- Exercise
Copy each of the rows below word for word, leaving out the pictures.

── Data in this exercise

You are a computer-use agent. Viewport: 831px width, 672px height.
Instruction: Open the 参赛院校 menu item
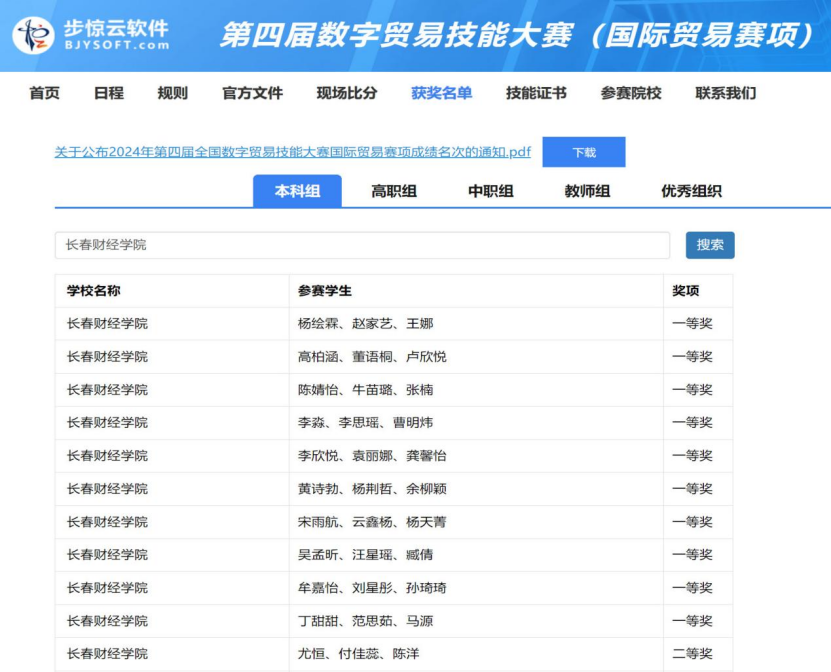(x=631, y=93)
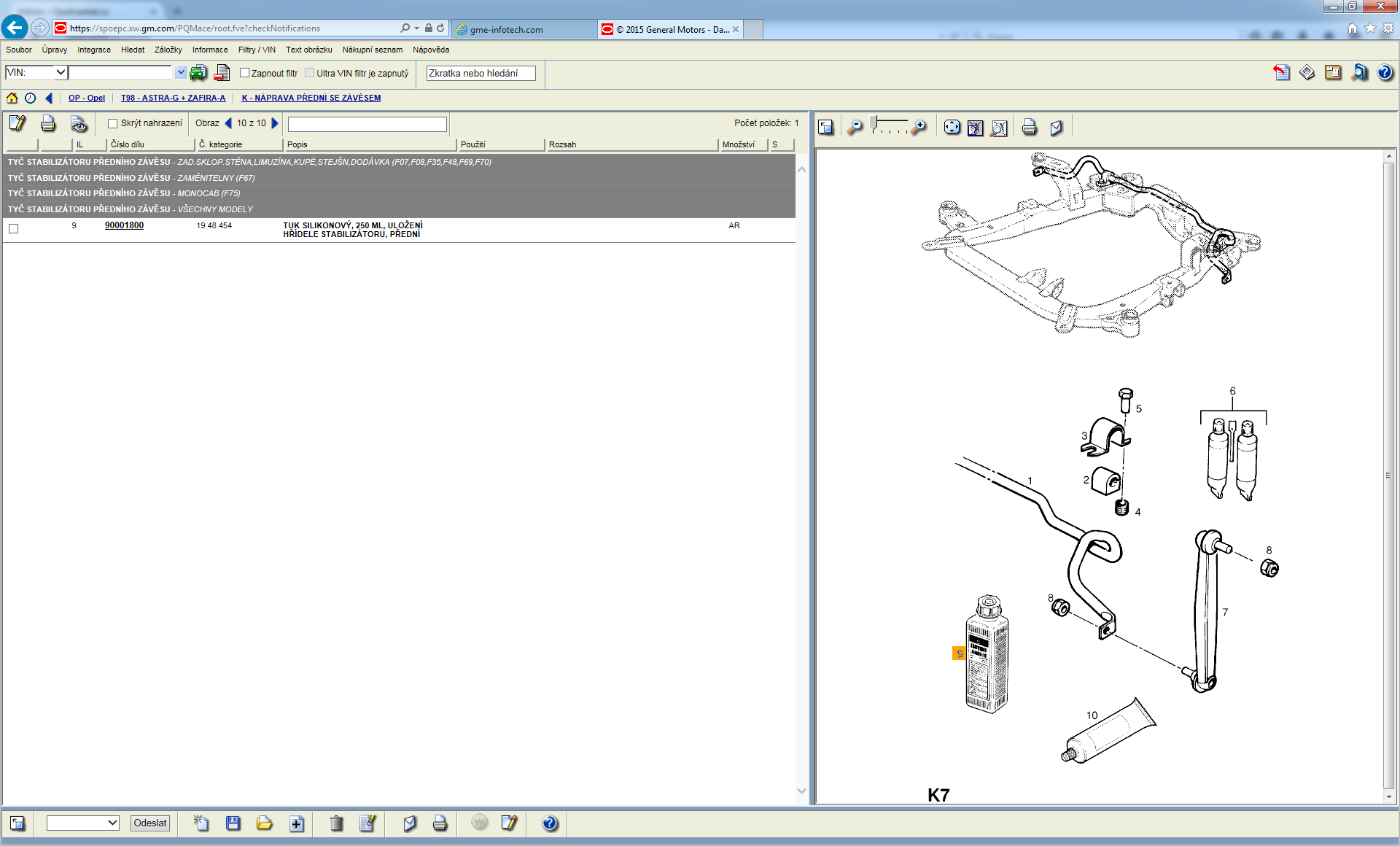Delete with the trash can icon
The width and height of the screenshot is (1400, 846).
pos(336,823)
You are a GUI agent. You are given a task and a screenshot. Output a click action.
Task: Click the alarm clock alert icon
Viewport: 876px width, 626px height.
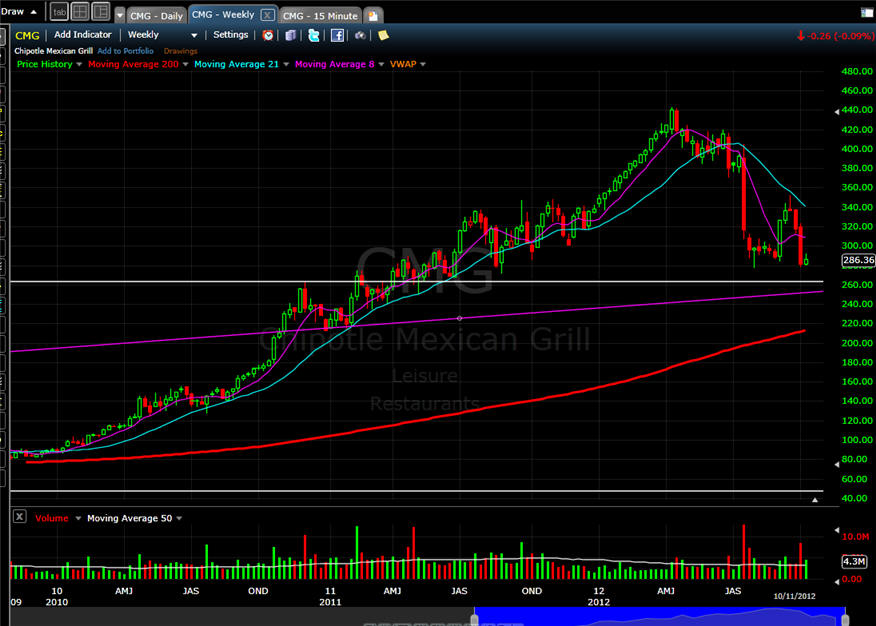click(268, 35)
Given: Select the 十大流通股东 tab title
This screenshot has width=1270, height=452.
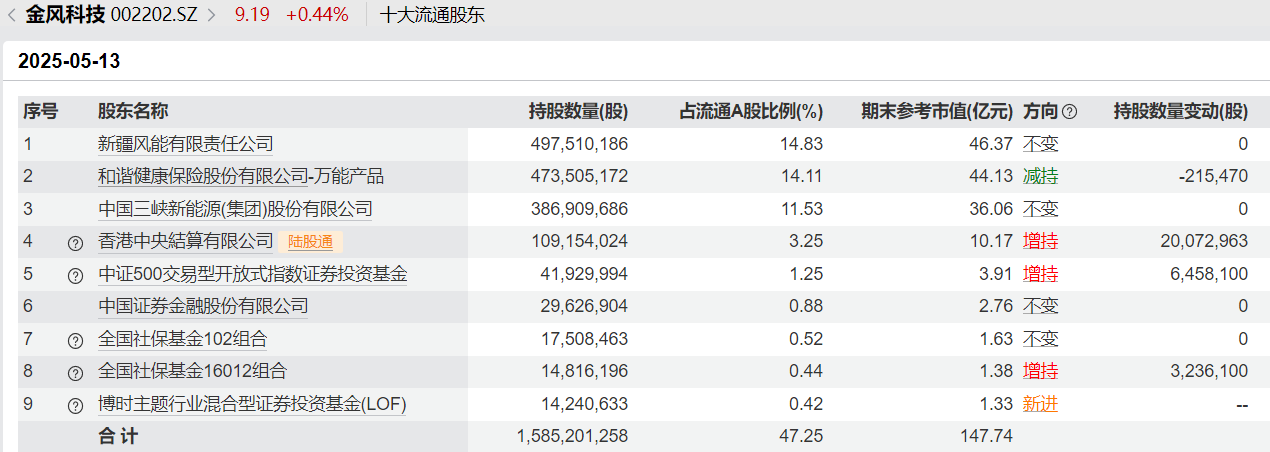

────

- Complete output
You are a computer-use agent. Viewport: 831px width, 672px height.
Instruction: Open the 参赛院校 menu item
(x=631, y=93)
Delete with the trash can icon
The width and height of the screenshot is (1400, 846).
pos(336,823)
You are a GUI agent. You are given a task and a screenshot. Output a click action.
Task: Click the alarm clock alert icon
Viewport: 876px width, 626px height.
click(268, 35)
Given: Select the 十大流通股东 tab title
This screenshot has width=1270, height=452.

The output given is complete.